The basic premise is that two demon brothers, Balthasar and Azazel, have a yearly vacation from hell and their jobs as some of Lucifer’s right hand men where they pretty much have the run of wherever they decide to hole up for their holiday. On their latest vacation they decide Lancashire is the place to be, for what reason we never find out. While their they stumble across our heroine Kyla Marshall and what ensues should have been a fun bit of romantic literation, but what is really quite a mess reading wise.

From the get go Kyla kind of rubbed me the wrong way, which I chalked up to being due to something about her past. That intuition was correct to put it mildly. After becoming pregnant by her boyfriend the man proceeds to tie her down and give her an at-home abortion complete with wire coat hanger before he runs off with her mother who he then marries. Blessedly we don’t have to see that part only the emotional aftermath.
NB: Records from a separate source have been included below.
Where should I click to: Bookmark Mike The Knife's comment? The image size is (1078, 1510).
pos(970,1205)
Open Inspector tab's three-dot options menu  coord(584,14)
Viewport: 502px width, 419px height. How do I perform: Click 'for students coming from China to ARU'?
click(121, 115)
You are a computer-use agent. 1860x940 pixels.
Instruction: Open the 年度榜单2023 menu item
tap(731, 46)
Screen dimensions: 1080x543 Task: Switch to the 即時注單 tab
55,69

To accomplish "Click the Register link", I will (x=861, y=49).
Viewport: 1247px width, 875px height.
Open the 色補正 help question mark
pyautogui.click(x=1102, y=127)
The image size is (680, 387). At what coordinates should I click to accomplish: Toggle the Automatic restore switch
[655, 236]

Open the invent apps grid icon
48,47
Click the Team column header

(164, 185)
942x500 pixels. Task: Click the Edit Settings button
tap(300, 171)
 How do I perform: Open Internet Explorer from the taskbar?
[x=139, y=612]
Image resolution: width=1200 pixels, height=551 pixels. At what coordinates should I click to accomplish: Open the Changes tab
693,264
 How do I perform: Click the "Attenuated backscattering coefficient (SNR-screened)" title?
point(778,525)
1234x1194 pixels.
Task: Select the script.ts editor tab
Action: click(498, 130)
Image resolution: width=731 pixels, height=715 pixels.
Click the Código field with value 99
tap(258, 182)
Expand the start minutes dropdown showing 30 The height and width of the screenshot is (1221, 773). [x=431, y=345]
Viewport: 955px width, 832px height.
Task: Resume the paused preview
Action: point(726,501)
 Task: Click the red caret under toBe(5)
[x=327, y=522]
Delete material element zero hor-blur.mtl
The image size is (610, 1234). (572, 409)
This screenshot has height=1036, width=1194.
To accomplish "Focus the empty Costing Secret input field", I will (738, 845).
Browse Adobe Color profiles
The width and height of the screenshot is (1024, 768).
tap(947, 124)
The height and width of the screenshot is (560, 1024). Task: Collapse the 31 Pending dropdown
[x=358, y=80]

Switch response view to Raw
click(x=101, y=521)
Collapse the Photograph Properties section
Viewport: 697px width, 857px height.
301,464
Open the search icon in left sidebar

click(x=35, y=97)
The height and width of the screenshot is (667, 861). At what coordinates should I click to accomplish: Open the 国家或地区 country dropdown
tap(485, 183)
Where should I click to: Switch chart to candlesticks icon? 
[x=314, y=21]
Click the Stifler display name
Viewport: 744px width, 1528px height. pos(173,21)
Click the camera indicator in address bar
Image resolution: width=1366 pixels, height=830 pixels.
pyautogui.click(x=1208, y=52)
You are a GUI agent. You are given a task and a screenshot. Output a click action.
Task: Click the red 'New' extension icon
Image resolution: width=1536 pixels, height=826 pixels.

As the book progressed though Kyla gradually becomes an all-out bloodthirsty crazy who eventually turns murderer. She even wants to go so far as to kill her half-sisters who are the product of her mother and ex-boyfriend’s marriage. This is the woman we’re supposed to be cheering for? By the end of the book I really kind of hated her. I think if the author worked on her character more and made her much more likeable and less psychotic the book would have been miles better.

In the beginning we absolutely can’t stand Azazel. To put it mildly he has no redeeming qualities and appears as psychotic as Kyla turns out to be. They would have been perfect for each other in the villainous way if he hadn’t made a switch for the better gradually through the book. In the end, I liked him loads better than Kyla, although some of his past deeds definitely didn’t make him redeemable enough for me to wish he was sitting next to me in the living room.

Balthasar started out the exact opposite of his brother and I was really thinking he was going to be our main squeeze in the book. Alas I was wrong and while it seems for a while our fickle heroine might end up with the both of them in the end Kyla’s best friend snags him as her man. Where that came from I still can’t figure out, because it was only in the epilogue that we even had Sam and Balthasar in the same room. The author easily could have set up a second book with them as her main couple if she’d desired to do so, but perhaps by the end of the book she hated the plotline as much as we did. In the end he’d done some pretty reprehensible things as well so the psychotic Kyla losing him to the much sweeter Sam wasn’t too hard to swallow.

I enjoyed the author’s writing style I just wish she’d left some of the dark alone. Yes, the guys are demons and we expect them to do some horrible things, particularly in the past but this book really fell short in any romantic capacity and the idea of people, paranormal or not, having many redeeming qualities. I have to say that while I didn’t particularly enjoy the characters themselves I was never bored for a moment. That says something about the flow of the book. I might see what else this author has to offer, although I doubt I’ll be looking into book two of this particular series.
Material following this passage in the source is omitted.